[BEGIN Rows]
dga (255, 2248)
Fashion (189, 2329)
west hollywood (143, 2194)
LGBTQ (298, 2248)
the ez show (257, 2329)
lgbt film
[END Rows]
__What is needed__
Please rewrite every line of the listing above, keeping each request unchanged and multiplying each coordinate in the answers by 1.2. Round the results to whole numbers, rounding halves up.

__Correct response__
dga (306, 2698)
Fashion (227, 2795)
west hollywood (172, 2633)
LGBTQ (358, 2698)
the ez show (308, 2795)
lgbt film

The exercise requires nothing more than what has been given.